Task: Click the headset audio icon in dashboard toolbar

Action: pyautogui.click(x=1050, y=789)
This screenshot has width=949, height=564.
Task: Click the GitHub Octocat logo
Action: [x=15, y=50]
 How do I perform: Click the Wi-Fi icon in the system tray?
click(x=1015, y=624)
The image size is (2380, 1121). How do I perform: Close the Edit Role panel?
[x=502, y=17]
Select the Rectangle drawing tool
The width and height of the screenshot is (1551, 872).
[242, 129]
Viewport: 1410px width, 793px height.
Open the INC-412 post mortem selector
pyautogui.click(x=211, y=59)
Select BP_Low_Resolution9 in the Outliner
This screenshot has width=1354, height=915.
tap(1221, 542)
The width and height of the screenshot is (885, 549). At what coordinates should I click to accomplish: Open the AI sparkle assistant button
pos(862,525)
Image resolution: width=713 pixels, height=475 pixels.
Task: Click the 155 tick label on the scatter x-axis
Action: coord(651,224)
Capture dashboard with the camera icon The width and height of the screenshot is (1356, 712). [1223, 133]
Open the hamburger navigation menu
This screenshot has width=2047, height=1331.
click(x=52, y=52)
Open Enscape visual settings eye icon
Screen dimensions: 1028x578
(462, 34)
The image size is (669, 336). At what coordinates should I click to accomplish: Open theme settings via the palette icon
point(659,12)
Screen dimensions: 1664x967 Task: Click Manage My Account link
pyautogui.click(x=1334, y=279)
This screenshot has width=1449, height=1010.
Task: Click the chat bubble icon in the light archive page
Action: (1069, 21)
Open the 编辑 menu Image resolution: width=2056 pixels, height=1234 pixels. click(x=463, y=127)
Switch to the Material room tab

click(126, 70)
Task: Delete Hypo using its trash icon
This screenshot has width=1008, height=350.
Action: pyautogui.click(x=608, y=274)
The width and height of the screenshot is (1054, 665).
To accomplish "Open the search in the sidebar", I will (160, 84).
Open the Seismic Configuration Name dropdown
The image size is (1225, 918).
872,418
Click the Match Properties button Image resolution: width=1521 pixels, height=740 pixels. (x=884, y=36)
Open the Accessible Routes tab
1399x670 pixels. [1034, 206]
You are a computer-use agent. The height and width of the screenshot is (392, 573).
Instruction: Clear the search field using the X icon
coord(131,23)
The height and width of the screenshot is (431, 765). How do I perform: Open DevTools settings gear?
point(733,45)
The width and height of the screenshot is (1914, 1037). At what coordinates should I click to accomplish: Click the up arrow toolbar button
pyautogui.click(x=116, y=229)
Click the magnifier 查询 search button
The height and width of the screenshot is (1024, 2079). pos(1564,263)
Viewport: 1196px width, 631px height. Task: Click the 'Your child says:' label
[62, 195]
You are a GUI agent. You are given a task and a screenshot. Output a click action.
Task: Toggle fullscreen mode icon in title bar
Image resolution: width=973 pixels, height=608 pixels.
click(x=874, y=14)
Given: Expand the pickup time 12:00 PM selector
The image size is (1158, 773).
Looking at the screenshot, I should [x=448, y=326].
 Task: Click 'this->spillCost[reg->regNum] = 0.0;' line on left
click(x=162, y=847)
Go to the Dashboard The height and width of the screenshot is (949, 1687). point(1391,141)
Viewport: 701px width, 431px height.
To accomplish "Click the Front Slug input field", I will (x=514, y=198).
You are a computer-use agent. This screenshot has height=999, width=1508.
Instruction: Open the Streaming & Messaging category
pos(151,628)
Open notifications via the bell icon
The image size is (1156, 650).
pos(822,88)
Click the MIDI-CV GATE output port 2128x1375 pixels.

Task brief: The full set of records above is to be printed exactly as it appears.

Finished exercise:
Task: Click the headset audio icon in dashboard toolbar

Action: pyautogui.click(x=1050, y=789)
This screenshot has width=949, height=564.
Task: Click the GitHub Octocat logo
Action: [x=15, y=50]
 How do I perform: Click the Wi-Fi icon in the system tray?
click(x=1015, y=624)
The image size is (2380, 1121). How do I perform: Close the Edit Role panel?
[x=502, y=17]
Select the Rectangle drawing tool
The width and height of the screenshot is (1551, 872).
[242, 129]
Viewport: 1410px width, 793px height.
Open the INC-412 post mortem selector
pyautogui.click(x=211, y=59)
Select BP_Low_Resolution9 in the Outliner
This screenshot has width=1354, height=915.
tap(1221, 542)
The width and height of the screenshot is (885, 549). At what coordinates should I click to accomplish: Open the AI sparkle assistant button
pos(862,525)
Image resolution: width=713 pixels, height=475 pixels.
Task: Click the 155 tick label on the scatter x-axis
Action: coord(651,224)
Capture dashboard with the camera icon The width and height of the screenshot is (1356, 712). [1223, 133]
Open the hamburger navigation menu
This screenshot has width=2047, height=1331.
click(x=52, y=52)
Open Enscape visual settings eye icon
Screen dimensions: 1028x578
(462, 34)
The image size is (669, 336). At what coordinates should I click to accomplish: Open theme settings via the palette icon
point(659,12)
Screen dimensions: 1664x967 Task: Click Manage My Account link
pyautogui.click(x=1334, y=279)
This screenshot has width=1449, height=1010.
Task: Click the chat bubble icon in the light archive page
Action: (1069, 21)
Open the 编辑 menu Image resolution: width=2056 pixels, height=1234 pixels. click(x=463, y=127)
Switch to the Material room tab

click(126, 70)
Task: Delete Hypo using its trash icon
This screenshot has width=1008, height=350.
Action: pyautogui.click(x=608, y=274)
The width and height of the screenshot is (1054, 665).
To accomplish "Open the search in the sidebar", I will (160, 84).
Open the Seismic Configuration Name dropdown
The image size is (1225, 918).
872,418
Click the Match Properties button Image resolution: width=1521 pixels, height=740 pixels. (x=884, y=36)
Open the Accessible Routes tab
1399x670 pixels. [1034, 206]
You are a computer-use agent. The height and width of the screenshot is (392, 573).
Instruction: Clear the search field using the X icon
coord(131,23)
The height and width of the screenshot is (431, 765). How do I perform: Open DevTools settings gear?
point(733,45)
The width and height of the screenshot is (1914, 1037). At what coordinates should I click to accomplish: Click the up arrow toolbar button
pyautogui.click(x=116, y=229)
Click the magnifier 查询 search button
The height and width of the screenshot is (1024, 2079). pos(1564,263)
Viewport: 1196px width, 631px height. Task: Click the 'Your child says:' label
[62, 195]
You are a GUI agent. You are given a task and a screenshot. Output a click action.
Task: Toggle fullscreen mode icon in title bar
Image resolution: width=973 pixels, height=608 pixels.
click(x=874, y=14)
Given: Expand the pickup time 12:00 PM selector
The image size is (1158, 773).
Looking at the screenshot, I should [x=448, y=326].
 Task: Click 'this->spillCost[reg->regNum] = 0.0;' line on left
click(x=162, y=847)
Go to the Dashboard The height and width of the screenshot is (949, 1687). point(1391,141)
Viewport: 701px width, 431px height.
To accomplish "Click the Front Slug input field", I will (x=514, y=198).
You are a computer-use agent. This screenshot has height=999, width=1508.
Instruction: Open the Streaming & Messaging category
pos(151,628)
Open notifications via the bell icon
The image size is (1156, 650).
pos(822,88)
Click the MIDI-CV GATE output port 2128x1375 pixels.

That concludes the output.